* _WORK ITEM_
Please write out all the data exactly as shown.

* _INFORMATION PROVIDED_
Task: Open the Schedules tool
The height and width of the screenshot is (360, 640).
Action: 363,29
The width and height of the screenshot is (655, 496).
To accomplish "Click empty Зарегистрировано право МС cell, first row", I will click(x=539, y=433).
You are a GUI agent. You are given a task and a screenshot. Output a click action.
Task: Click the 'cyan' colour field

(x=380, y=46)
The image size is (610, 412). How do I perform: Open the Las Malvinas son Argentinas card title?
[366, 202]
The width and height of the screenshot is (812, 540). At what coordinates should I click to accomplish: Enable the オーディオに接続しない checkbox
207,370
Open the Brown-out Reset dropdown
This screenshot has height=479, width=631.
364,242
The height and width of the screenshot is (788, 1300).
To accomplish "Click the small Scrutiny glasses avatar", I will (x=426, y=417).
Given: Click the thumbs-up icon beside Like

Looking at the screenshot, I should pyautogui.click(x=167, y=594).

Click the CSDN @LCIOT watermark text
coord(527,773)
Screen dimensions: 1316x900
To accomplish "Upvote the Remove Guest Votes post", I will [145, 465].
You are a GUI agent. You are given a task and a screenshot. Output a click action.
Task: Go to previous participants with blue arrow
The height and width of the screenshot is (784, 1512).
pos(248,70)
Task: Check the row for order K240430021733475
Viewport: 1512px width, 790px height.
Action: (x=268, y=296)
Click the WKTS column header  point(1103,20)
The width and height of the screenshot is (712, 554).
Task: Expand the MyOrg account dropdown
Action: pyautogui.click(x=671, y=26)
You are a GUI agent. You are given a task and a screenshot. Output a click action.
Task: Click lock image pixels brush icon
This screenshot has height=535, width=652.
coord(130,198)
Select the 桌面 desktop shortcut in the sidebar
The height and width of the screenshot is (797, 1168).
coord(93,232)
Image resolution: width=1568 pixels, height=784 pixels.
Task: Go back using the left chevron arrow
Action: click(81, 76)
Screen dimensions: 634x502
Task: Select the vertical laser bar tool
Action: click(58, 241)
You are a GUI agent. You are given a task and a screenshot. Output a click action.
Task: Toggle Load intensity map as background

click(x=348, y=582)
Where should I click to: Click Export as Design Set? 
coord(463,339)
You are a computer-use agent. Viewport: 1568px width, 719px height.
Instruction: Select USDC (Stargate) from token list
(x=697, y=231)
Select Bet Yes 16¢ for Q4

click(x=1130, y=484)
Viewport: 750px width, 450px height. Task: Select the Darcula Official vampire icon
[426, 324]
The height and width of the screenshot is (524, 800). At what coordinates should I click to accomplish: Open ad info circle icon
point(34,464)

* _ANSWER TO THIS EXERCISE_
Task: Open the Schedules tool
The height and width of the screenshot is (360, 640).
Action: 363,29
The width and height of the screenshot is (655, 496).
To accomplish "Click empty Зарегистрировано право МС cell, first row", I will click(x=539, y=433).
You are a GUI agent. You are given a task and a screenshot. Output a click action.
Task: Click the 'cyan' colour field

(x=380, y=46)
The image size is (610, 412). How do I perform: Open the Las Malvinas son Argentinas card title?
[366, 202]
The width and height of the screenshot is (812, 540). At what coordinates should I click to accomplish: Enable the オーディオに接続しない checkbox
207,370
Open the Brown-out Reset dropdown
This screenshot has height=479, width=631.
364,242
The height and width of the screenshot is (788, 1300).
To accomplish "Click the small Scrutiny glasses avatar", I will (x=426, y=417).
Given: Click the thumbs-up icon beside Like

Looking at the screenshot, I should pyautogui.click(x=167, y=594).

Click the CSDN @LCIOT watermark text
coord(527,773)
Screen dimensions: 1316x900
To accomplish "Upvote the Remove Guest Votes post", I will [145, 465].
You are a GUI agent. You are given a task and a screenshot. Output a click action.
Task: Go to previous participants with blue arrow
The height and width of the screenshot is (784, 1512).
pos(248,70)
Task: Check the row for order K240430021733475
Viewport: 1512px width, 790px height.
Action: (x=268, y=296)
Click the WKTS column header  point(1103,20)
The width and height of the screenshot is (712, 554).
Task: Expand the MyOrg account dropdown
Action: pyautogui.click(x=671, y=26)
You are a GUI agent. You are given a task and a screenshot. Output a click action.
Task: Click lock image pixels brush icon
This screenshot has height=535, width=652.
coord(130,198)
Select the 桌面 desktop shortcut in the sidebar
The height and width of the screenshot is (797, 1168).
coord(93,232)
Image resolution: width=1568 pixels, height=784 pixels.
Task: Go back using the left chevron arrow
Action: click(81, 76)
Screen dimensions: 634x502
Task: Select the vertical laser bar tool
Action: click(58, 241)
You are a GUI agent. You are given a task and a screenshot. Output a click action.
Task: Toggle Load intensity map as background

click(x=348, y=582)
Where should I click to: Click Export as Design Set? 
coord(463,339)
You are a computer-use agent. Viewport: 1568px width, 719px height.
Instruction: Select USDC (Stargate) from token list
(x=697, y=231)
Select Bet Yes 16¢ for Q4

click(x=1130, y=484)
Viewport: 750px width, 450px height. Task: Select the Darcula Official vampire icon
[426, 324]
The height and width of the screenshot is (524, 800). At what coordinates should I click to accomplish: Open ad info circle icon
point(34,464)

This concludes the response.